** Opening EXERCISE DATA block **
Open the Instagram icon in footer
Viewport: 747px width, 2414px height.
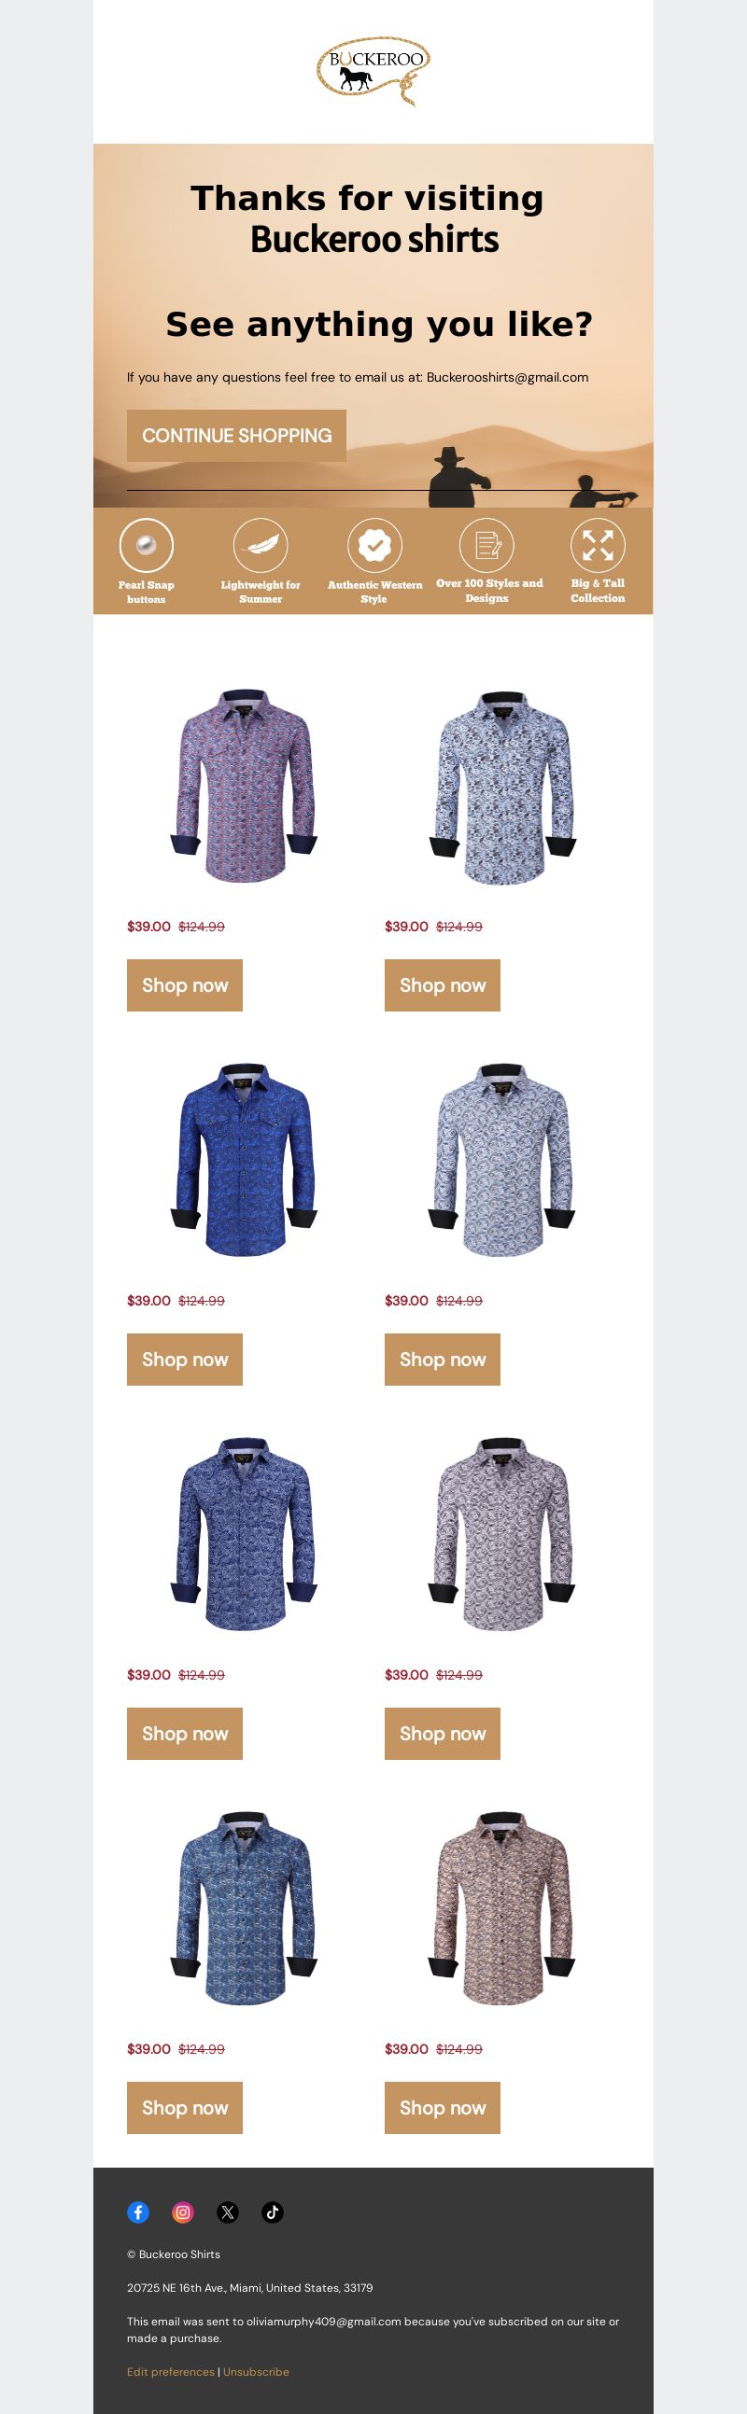click(x=183, y=2212)
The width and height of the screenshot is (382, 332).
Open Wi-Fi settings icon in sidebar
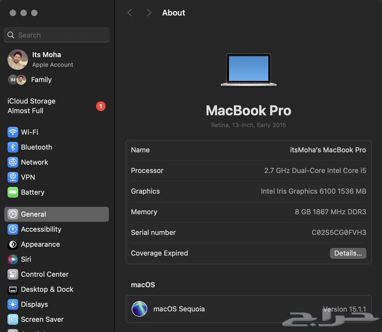pos(13,132)
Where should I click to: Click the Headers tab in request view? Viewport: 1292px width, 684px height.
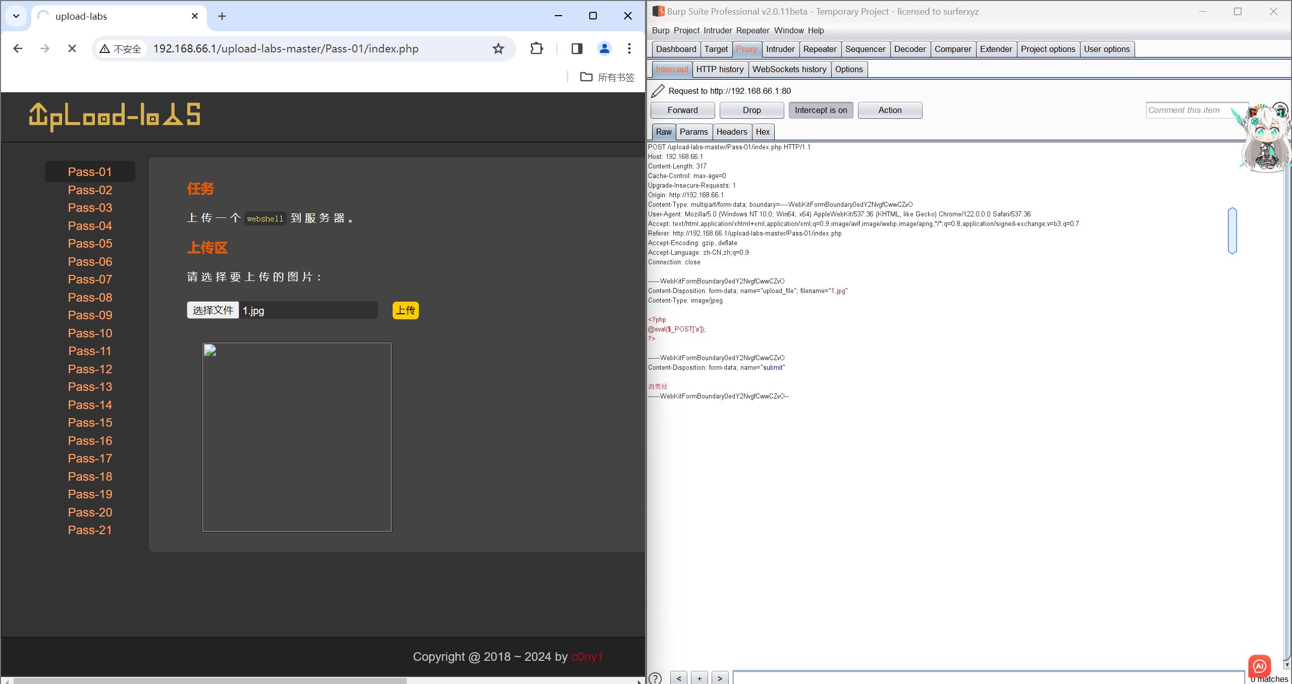pos(731,132)
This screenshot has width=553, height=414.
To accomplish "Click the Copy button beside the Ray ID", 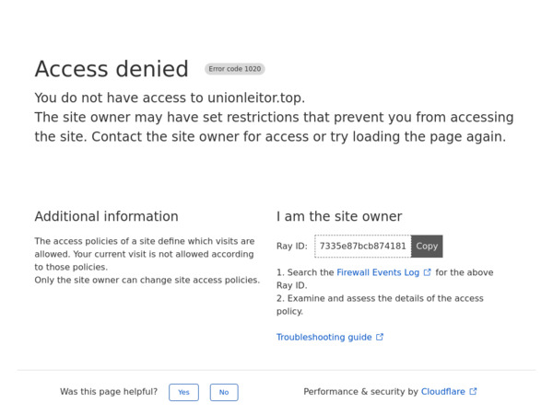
** Closing EXERCISE DATA block **
Go through the listing above and copy each line where the string "screenshot" appears.

The width and height of the screenshot is (382, 332).
This screenshot has width=553, height=414.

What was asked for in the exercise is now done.